━━━━━ DATA LISTING ━━━━━

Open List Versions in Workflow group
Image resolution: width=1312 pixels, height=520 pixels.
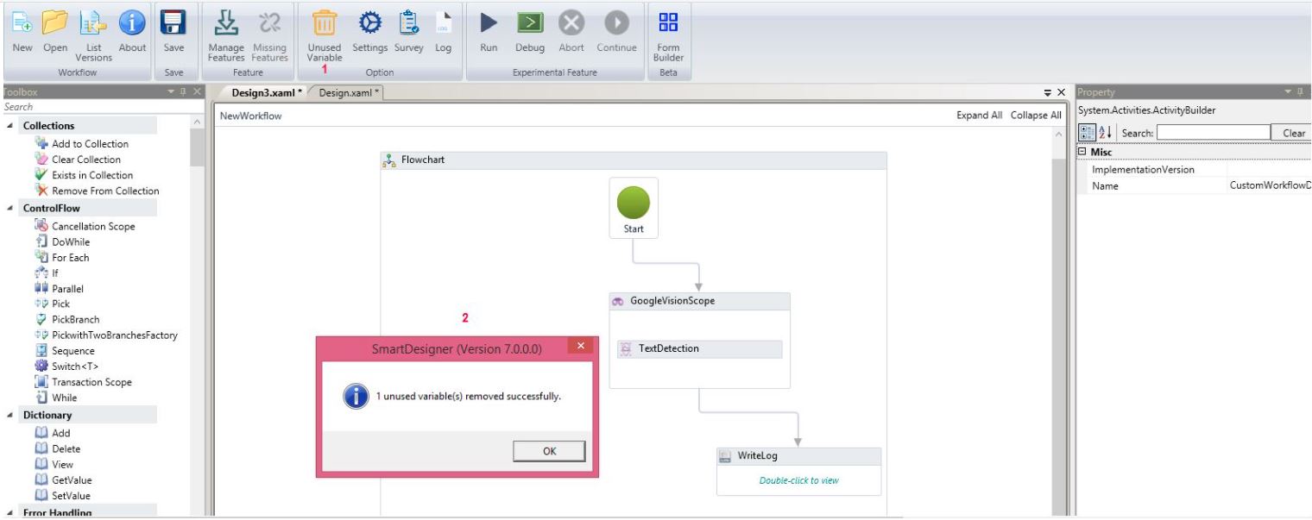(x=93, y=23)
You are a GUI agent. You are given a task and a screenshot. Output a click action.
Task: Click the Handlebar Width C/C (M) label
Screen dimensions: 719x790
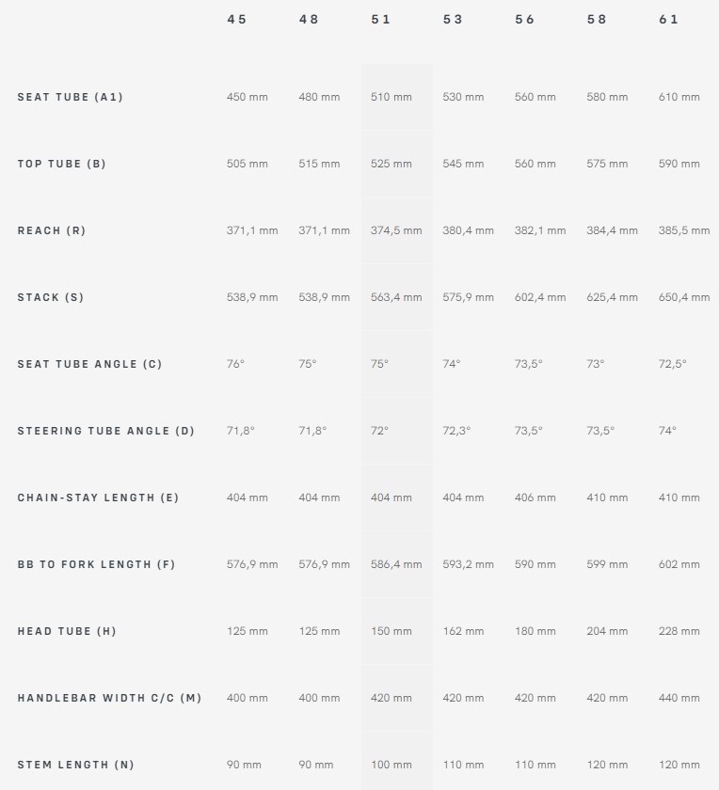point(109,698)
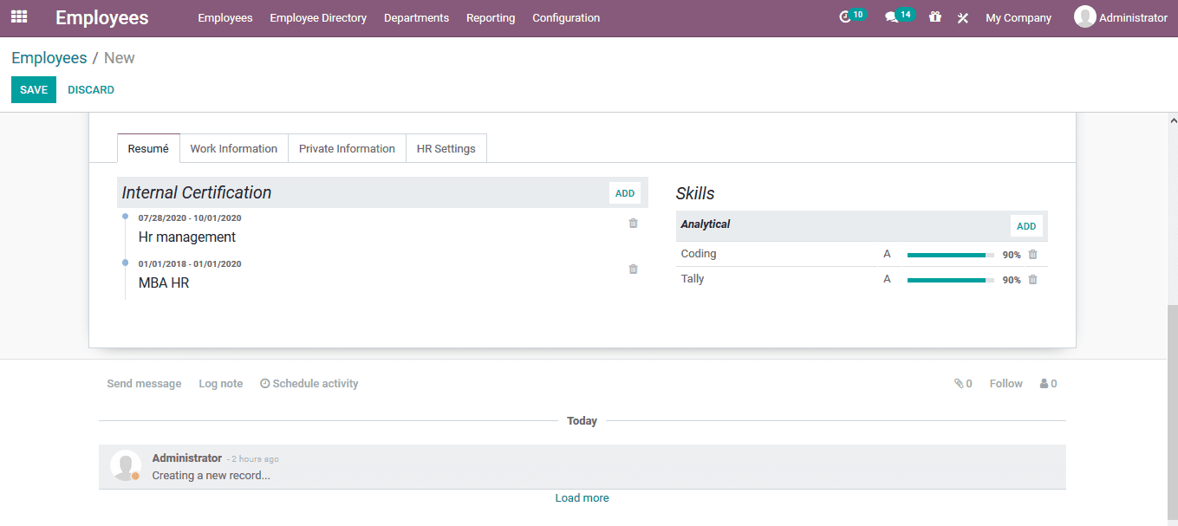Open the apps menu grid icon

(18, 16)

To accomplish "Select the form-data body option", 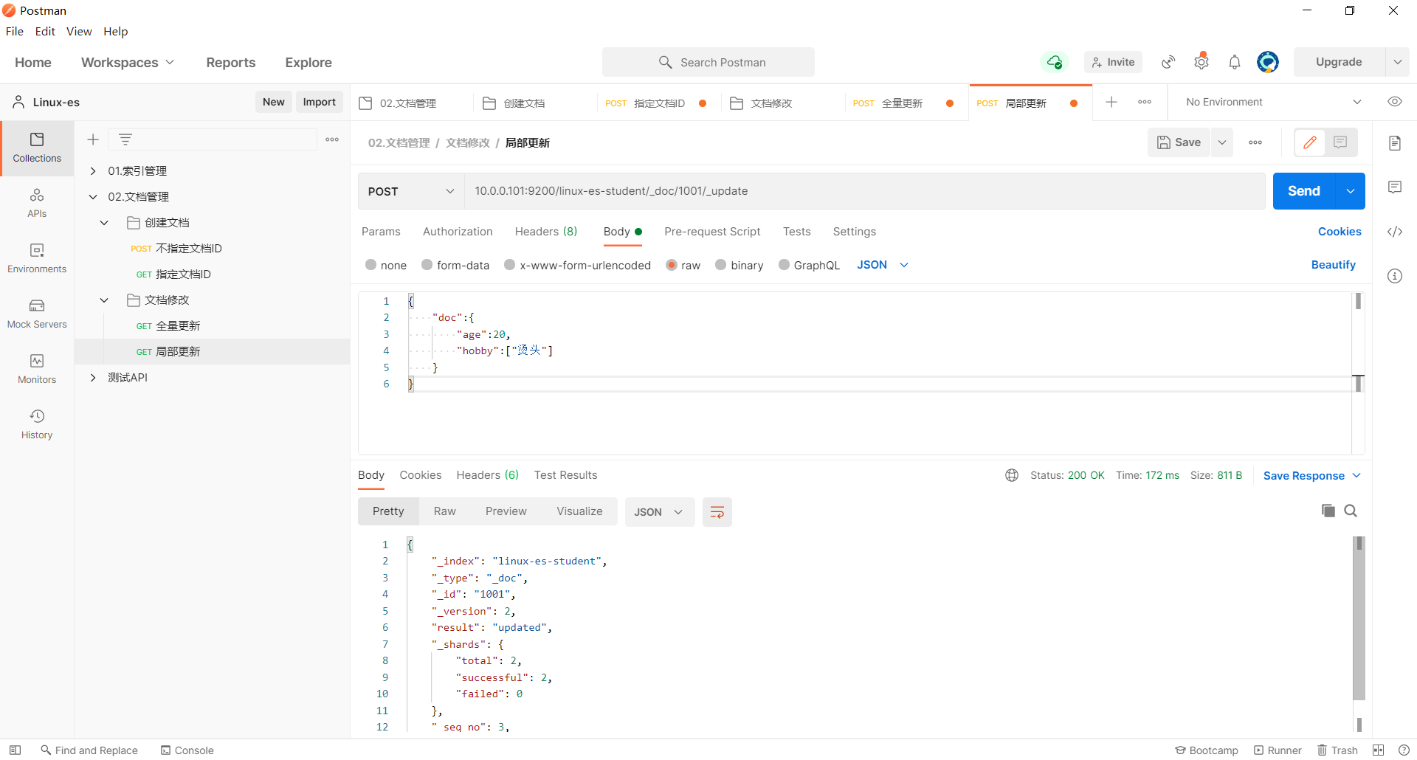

━━━━━
━━━━━ DATA LISTING ━━━━━

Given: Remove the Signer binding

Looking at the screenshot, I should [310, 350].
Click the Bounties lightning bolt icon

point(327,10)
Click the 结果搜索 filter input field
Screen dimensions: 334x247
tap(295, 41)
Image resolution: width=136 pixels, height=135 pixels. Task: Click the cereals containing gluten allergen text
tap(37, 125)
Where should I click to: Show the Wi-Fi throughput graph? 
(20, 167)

━━━━━
━━━━━ DATA LISTING ━━━━━

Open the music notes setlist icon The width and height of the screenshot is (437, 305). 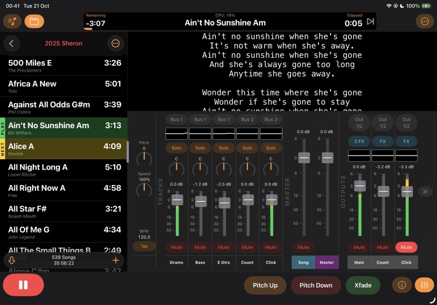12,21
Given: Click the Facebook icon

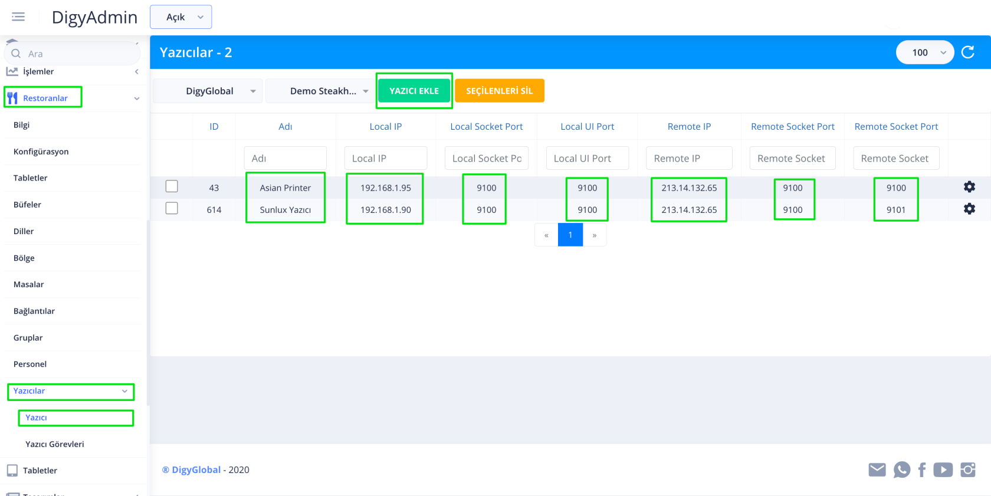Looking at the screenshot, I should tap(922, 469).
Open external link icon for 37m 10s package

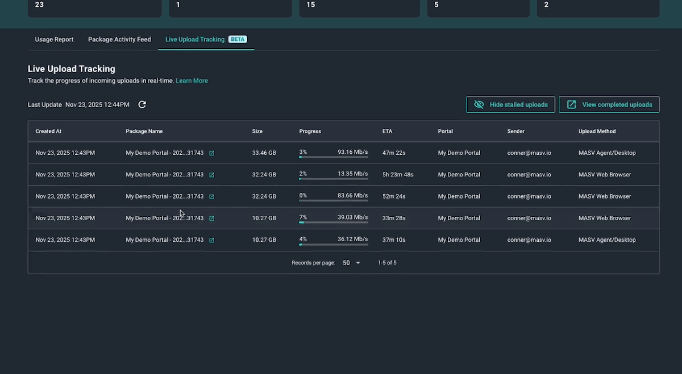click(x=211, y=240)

━━━━━

* WHAT TO DO *
Look above for the line with "Image resolution: width=1312" and the line with "the form-data body". Copy them and every line between, exactly, but no pictures.

* RESPONSE TO THIS EXERCISE *
Image resolution: width=1312 pixels, height=520 pixels.
(x=93, y=23)
You are a GUI agent. You are given a task and a screenshot. Output a click action.
Task: Click the Handlebar Width C/C (M) label
Screen dimensions: 719x790
point(109,698)
Open the apps menu grid icon

(18, 16)

To accomplish "Select the form-data body option", 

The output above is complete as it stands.